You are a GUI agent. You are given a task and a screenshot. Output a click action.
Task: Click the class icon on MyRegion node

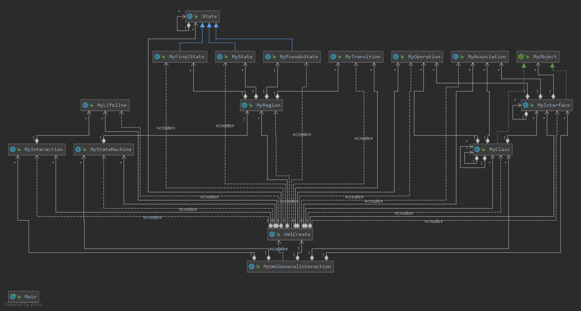(x=244, y=105)
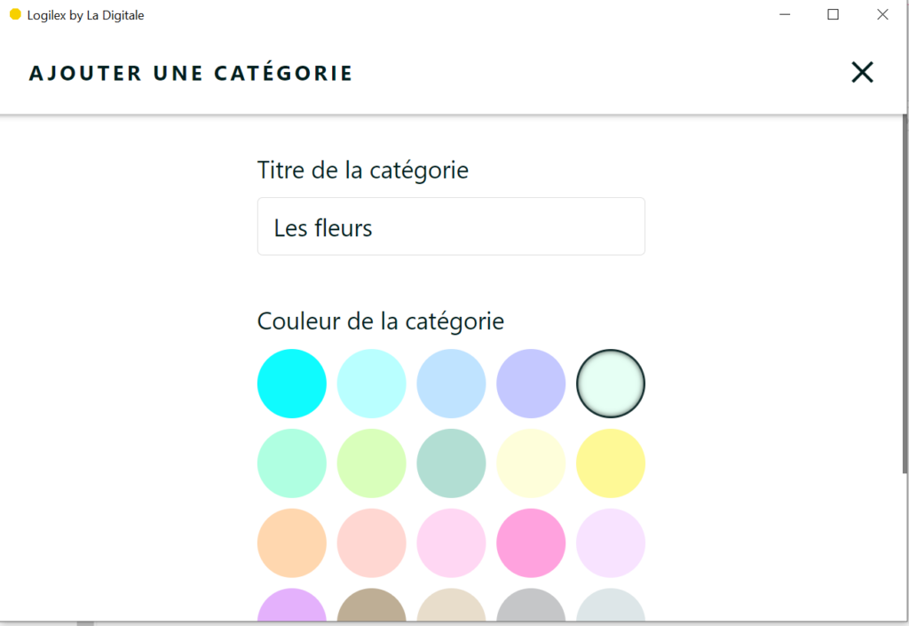Maximize the Logilex window

(833, 14)
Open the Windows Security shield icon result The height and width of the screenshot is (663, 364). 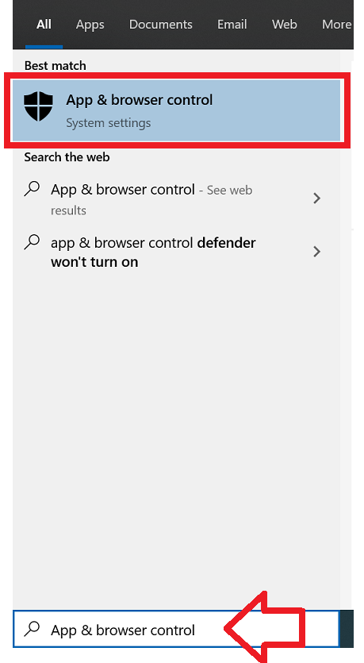tap(38, 106)
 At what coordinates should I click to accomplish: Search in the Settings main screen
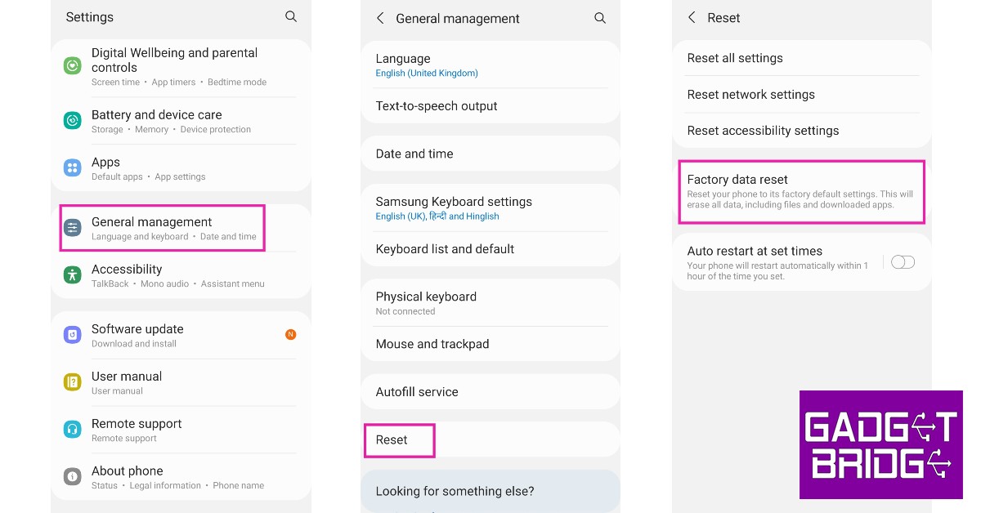(x=291, y=16)
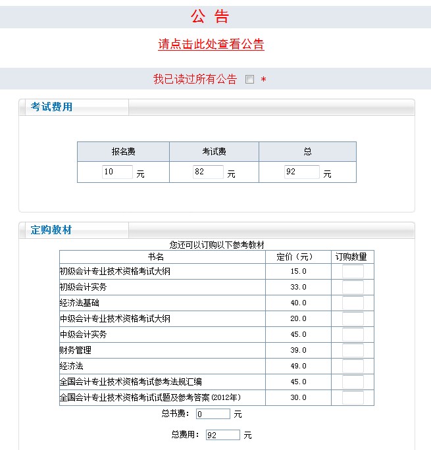The height and width of the screenshot is (450, 431).
Task: Click quantity box for 试题及参考答案(2012年)
Action: [x=353, y=398]
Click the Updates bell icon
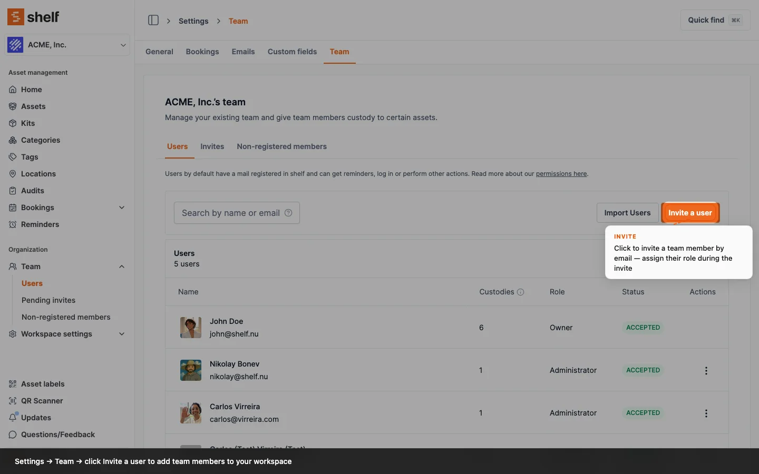 [13, 418]
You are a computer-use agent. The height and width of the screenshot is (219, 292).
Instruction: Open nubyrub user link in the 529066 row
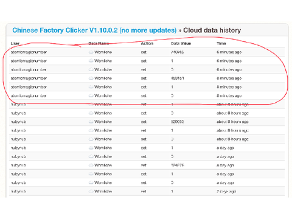pyautogui.click(x=18, y=122)
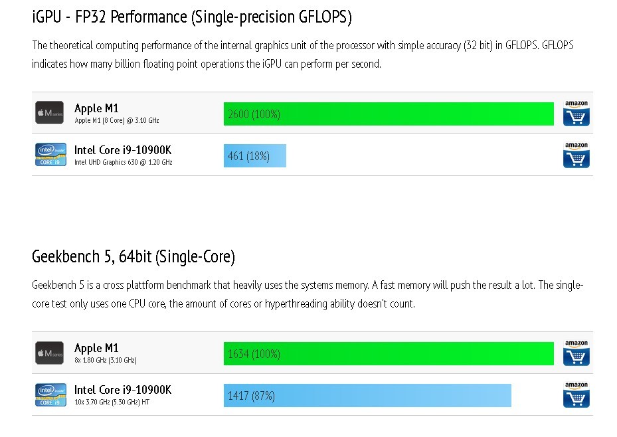Viewport: 617px width, 437px height.
Task: Click the blue 1417 (87%) Geekbench bar
Action: (x=367, y=395)
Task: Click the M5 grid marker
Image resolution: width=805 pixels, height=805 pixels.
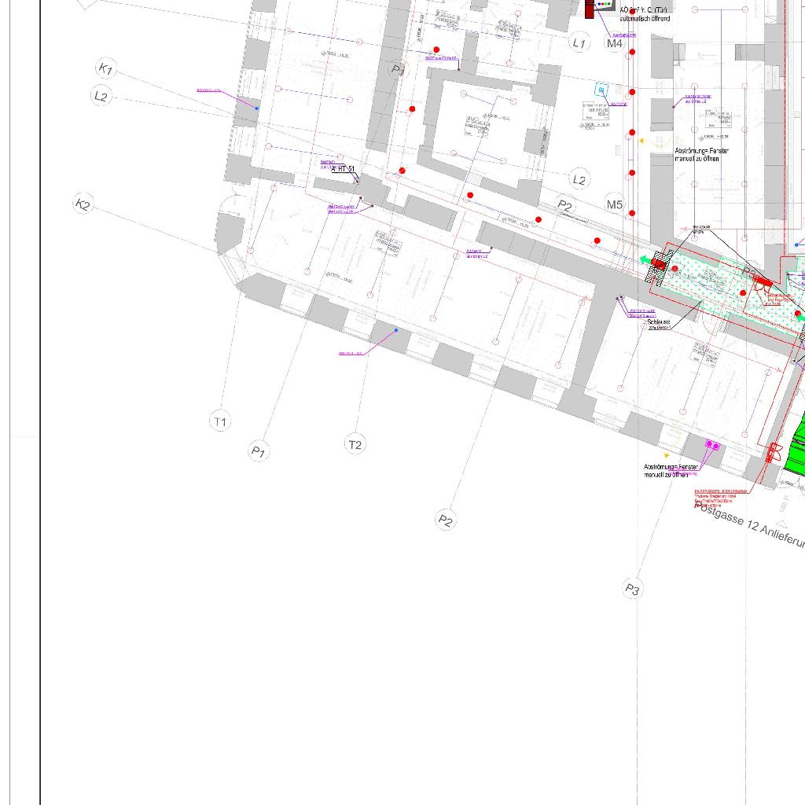Action: 615,205
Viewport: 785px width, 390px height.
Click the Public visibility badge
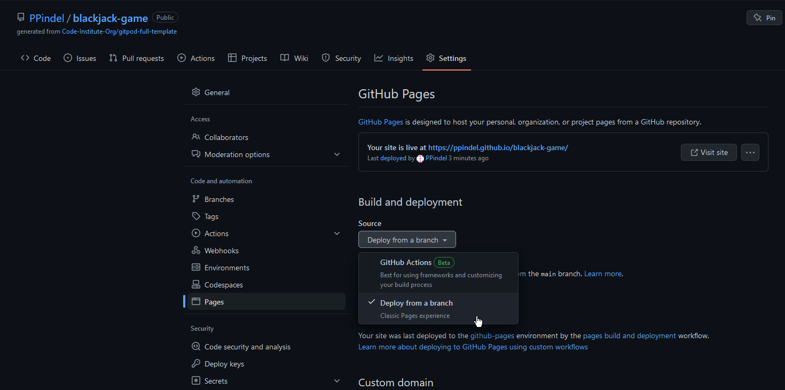click(165, 17)
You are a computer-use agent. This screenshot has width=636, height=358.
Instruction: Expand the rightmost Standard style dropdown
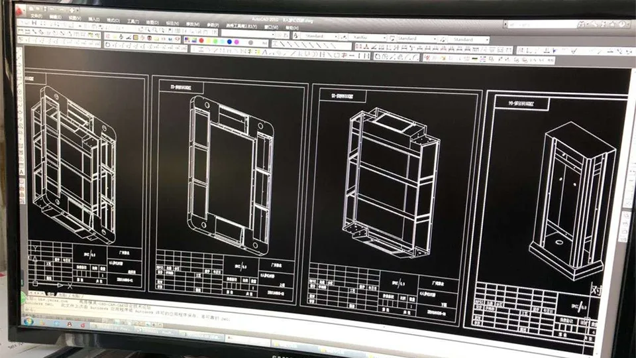click(x=487, y=40)
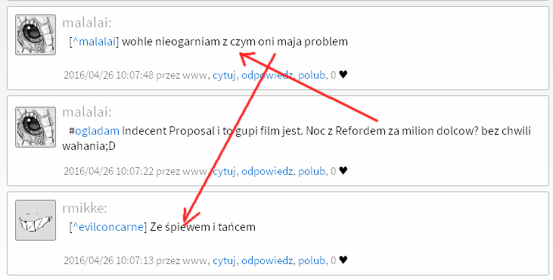The image size is (553, 280).
Task: Click the heart icon on malalai's top post
Action: click(343, 75)
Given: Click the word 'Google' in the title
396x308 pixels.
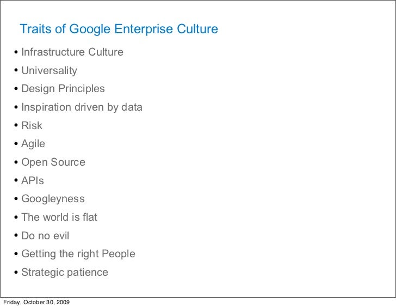Looking at the screenshot, I should [90, 29].
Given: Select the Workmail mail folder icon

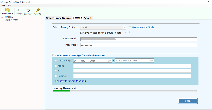Looking at the screenshot, I should point(9,20).
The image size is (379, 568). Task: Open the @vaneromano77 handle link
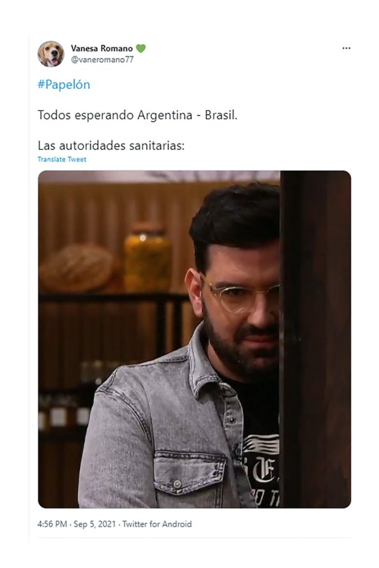102,60
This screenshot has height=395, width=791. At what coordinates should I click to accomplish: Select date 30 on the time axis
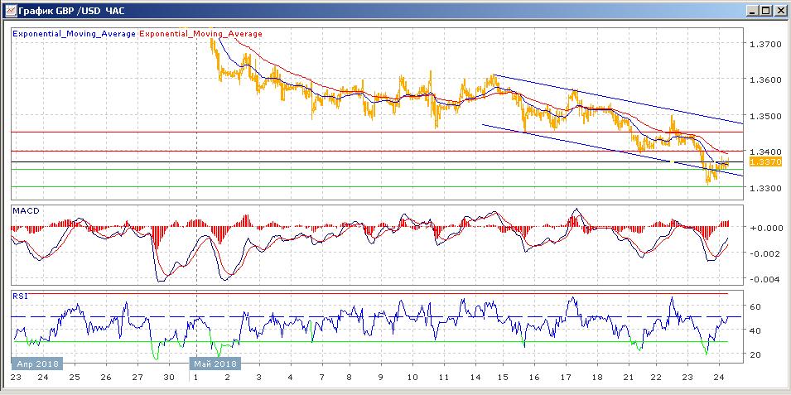168,378
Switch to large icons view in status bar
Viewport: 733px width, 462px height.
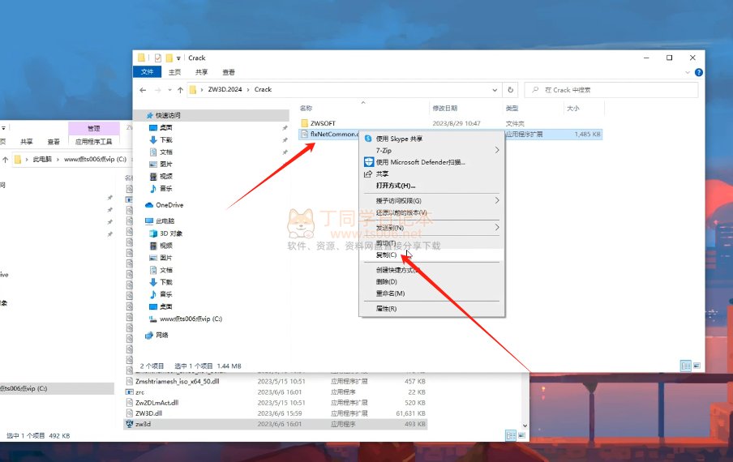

#### About this task
The answer should consist of every line from the listing above that includes the word "agent".

#### Solution to this exercise
You are a GUI agent. You are given a task and a screenshot. Output a click action.
You are a computer-use agent. The height and width of the screenshot is (219, 292).
You are a computer-use agent. This screenshot has width=636, height=358.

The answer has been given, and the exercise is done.